ACTIVITY
The answer must be an exact copy of the lines from the one containing "Click the arrow icon beside 文档" through the end of the records, with the pictures left out.

____ DATA TO PROCESS

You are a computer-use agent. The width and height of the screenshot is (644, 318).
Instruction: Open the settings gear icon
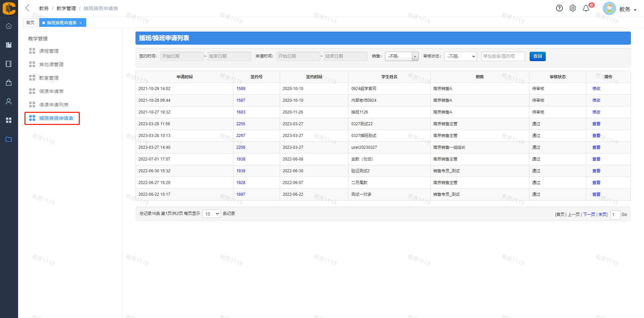pos(573,8)

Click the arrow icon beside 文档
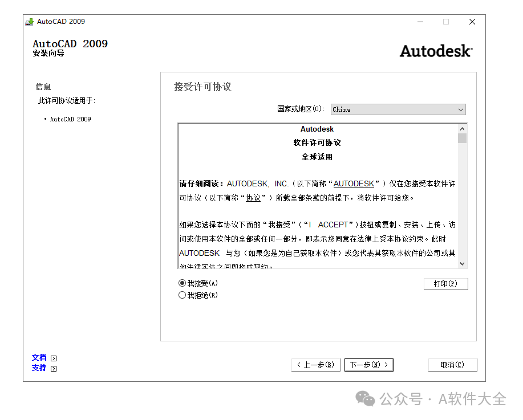[x=53, y=358]
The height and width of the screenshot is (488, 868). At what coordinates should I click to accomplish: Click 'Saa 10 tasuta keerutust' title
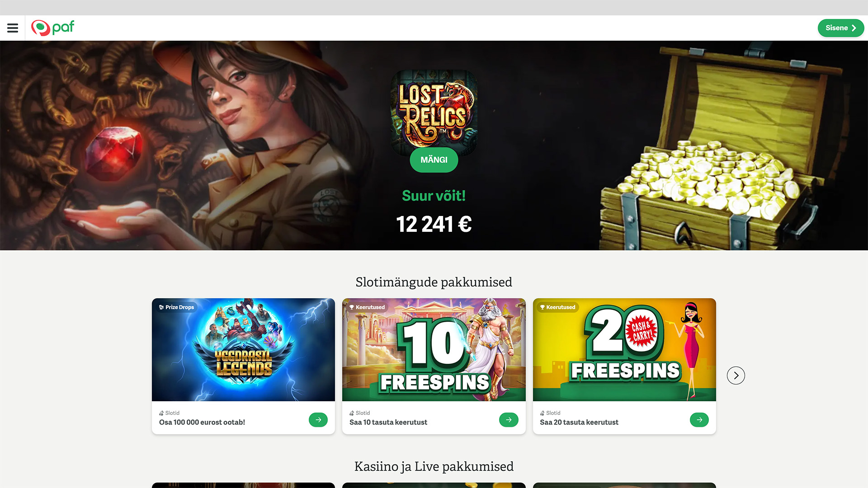[388, 422]
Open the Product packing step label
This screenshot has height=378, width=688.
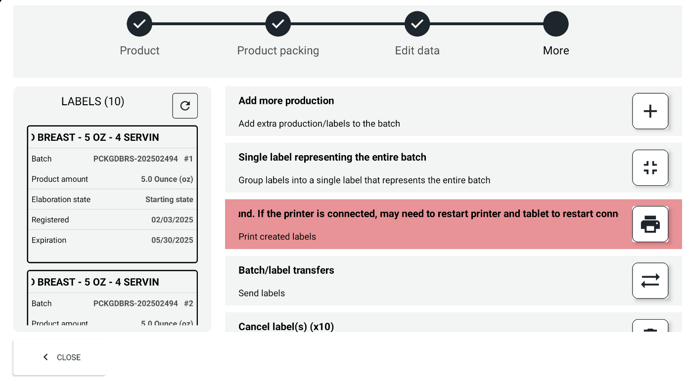coord(278,50)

________

REPLY TO THE TASK
Click the arrow icon beside 文档
[x=53, y=358]
The height and width of the screenshot is (488, 868). At what coordinates should I click to accomplish: Click 'Saa 10 tasuta keerutust' title
[388, 422]
Open the Product packing step label
This screenshot has height=378, width=688.
coord(278,50)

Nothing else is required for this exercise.